TASK TO CARRY OUT —
Each line from the beginning of the entries below through the line that includes "[Visit Enterprise website] (513, 636)" must be returned exactly as given.

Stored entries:
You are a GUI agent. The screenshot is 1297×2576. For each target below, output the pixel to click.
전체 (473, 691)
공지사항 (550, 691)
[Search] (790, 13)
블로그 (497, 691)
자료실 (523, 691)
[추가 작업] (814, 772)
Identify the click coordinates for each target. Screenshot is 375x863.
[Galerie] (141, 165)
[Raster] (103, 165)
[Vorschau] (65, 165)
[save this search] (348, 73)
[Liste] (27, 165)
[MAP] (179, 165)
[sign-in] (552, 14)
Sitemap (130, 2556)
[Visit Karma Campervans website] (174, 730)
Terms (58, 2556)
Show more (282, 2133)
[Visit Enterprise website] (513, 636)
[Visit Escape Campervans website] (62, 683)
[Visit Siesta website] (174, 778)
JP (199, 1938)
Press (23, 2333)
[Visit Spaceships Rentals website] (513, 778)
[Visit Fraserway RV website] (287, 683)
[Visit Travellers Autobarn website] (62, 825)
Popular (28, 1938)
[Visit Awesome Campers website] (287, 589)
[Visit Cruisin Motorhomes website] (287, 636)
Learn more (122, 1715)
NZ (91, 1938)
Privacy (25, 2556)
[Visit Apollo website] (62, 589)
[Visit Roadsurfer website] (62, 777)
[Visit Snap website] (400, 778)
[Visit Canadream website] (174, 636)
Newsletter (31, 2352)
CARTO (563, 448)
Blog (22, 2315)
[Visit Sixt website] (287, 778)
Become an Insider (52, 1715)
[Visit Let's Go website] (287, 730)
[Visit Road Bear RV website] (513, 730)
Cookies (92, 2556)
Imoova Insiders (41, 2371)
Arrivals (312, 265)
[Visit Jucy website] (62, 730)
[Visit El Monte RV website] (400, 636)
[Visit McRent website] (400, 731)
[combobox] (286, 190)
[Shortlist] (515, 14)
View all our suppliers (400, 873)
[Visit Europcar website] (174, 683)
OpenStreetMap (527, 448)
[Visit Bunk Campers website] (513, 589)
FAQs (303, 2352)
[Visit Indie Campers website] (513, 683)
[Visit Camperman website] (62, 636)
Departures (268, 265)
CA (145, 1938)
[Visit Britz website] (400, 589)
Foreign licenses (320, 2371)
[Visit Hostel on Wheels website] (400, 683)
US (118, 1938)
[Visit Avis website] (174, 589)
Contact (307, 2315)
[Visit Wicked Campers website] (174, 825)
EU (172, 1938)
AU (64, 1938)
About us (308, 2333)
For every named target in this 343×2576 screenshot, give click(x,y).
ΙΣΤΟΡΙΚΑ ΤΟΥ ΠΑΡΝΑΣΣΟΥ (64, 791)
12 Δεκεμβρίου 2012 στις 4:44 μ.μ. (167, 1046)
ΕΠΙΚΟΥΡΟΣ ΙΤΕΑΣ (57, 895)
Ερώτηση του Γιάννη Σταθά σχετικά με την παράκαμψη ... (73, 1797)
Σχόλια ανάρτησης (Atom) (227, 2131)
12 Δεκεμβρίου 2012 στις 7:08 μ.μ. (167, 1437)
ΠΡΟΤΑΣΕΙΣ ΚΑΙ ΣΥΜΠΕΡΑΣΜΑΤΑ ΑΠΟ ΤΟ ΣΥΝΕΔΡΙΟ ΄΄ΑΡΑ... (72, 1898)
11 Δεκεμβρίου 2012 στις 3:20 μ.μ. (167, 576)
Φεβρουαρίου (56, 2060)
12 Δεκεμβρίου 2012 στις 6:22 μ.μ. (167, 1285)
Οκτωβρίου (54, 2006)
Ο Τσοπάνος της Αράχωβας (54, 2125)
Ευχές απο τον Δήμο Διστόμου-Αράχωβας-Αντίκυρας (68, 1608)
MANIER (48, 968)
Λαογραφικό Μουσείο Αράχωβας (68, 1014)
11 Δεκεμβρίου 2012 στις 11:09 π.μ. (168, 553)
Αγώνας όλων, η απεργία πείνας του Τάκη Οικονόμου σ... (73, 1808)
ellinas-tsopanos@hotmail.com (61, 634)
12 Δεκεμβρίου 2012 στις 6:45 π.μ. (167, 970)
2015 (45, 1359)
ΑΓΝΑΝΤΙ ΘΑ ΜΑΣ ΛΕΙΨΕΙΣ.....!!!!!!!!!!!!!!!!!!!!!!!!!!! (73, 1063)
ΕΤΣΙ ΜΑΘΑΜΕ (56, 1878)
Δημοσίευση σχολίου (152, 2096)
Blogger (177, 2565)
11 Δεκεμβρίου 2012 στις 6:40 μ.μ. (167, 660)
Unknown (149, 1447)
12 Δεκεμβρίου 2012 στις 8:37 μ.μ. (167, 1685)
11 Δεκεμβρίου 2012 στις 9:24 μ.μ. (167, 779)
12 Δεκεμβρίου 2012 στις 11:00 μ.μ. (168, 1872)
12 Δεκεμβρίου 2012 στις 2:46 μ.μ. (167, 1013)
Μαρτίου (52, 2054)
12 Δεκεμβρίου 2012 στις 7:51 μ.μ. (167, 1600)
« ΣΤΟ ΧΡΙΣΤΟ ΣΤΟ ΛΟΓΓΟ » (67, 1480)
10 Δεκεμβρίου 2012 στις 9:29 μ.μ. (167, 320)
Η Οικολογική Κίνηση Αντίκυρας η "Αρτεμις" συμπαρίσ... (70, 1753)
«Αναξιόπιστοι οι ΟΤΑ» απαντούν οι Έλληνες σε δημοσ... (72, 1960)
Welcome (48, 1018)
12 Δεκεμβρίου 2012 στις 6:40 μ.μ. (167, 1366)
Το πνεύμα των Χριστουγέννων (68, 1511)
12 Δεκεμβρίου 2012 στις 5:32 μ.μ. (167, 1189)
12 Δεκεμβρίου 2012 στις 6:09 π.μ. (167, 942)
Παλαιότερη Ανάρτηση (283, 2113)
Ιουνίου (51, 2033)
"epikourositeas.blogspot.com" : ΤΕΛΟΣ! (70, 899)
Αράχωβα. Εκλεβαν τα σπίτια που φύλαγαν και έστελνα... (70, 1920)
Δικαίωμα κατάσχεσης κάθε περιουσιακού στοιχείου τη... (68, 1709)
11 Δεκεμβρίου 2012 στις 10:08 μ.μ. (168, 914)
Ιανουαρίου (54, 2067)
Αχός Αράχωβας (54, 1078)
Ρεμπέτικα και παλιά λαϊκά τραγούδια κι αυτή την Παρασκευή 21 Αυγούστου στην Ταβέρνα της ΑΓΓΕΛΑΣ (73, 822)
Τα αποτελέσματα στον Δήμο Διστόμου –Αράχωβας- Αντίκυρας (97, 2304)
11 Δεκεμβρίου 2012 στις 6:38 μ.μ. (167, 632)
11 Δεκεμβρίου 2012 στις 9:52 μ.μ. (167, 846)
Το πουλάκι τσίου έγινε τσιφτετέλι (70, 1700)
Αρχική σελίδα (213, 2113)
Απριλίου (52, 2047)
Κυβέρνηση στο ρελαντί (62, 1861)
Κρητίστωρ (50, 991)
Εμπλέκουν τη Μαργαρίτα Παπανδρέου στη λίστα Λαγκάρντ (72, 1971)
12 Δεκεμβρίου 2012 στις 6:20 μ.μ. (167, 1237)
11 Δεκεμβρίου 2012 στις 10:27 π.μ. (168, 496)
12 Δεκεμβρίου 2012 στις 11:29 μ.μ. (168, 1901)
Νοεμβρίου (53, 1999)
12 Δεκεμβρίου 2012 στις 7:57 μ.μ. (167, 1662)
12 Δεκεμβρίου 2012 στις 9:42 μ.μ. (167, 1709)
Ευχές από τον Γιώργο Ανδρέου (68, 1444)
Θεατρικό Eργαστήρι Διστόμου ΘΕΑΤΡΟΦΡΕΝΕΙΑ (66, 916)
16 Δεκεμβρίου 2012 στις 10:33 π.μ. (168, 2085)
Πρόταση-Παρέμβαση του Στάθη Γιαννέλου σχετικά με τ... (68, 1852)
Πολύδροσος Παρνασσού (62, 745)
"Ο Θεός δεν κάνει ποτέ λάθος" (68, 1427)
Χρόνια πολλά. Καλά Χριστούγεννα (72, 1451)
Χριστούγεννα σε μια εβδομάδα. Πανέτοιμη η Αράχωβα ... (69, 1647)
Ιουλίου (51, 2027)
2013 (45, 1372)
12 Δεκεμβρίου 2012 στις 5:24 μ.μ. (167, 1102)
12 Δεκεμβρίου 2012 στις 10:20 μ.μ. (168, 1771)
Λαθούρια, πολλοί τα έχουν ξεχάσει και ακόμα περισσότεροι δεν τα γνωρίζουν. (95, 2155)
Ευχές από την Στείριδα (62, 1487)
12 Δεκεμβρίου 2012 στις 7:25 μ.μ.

RESPONSE TO THE TASK —
You are a GUI agent. The screenshot is 1297×2576. For each target below, output the pixel to click.
전체 (473, 691)
공지사항 (550, 691)
[Search] (790, 13)
블로그 (497, 691)
자료실 (523, 691)
[추가 작업] (814, 772)
Identify the click coordinates for each target. Screenshot is 375x863.
[Galerie] (141, 165)
[Raster] (103, 165)
[Vorschau] (65, 165)
[save this search] (348, 73)
[Liste] (27, 165)
[MAP] (179, 165)
[sign-in] (552, 14)
Sitemap (130, 2556)
[Visit Karma Campervans website] (174, 730)
Terms (58, 2556)
Show more (282, 2133)
[Visit Enterprise website] (513, 636)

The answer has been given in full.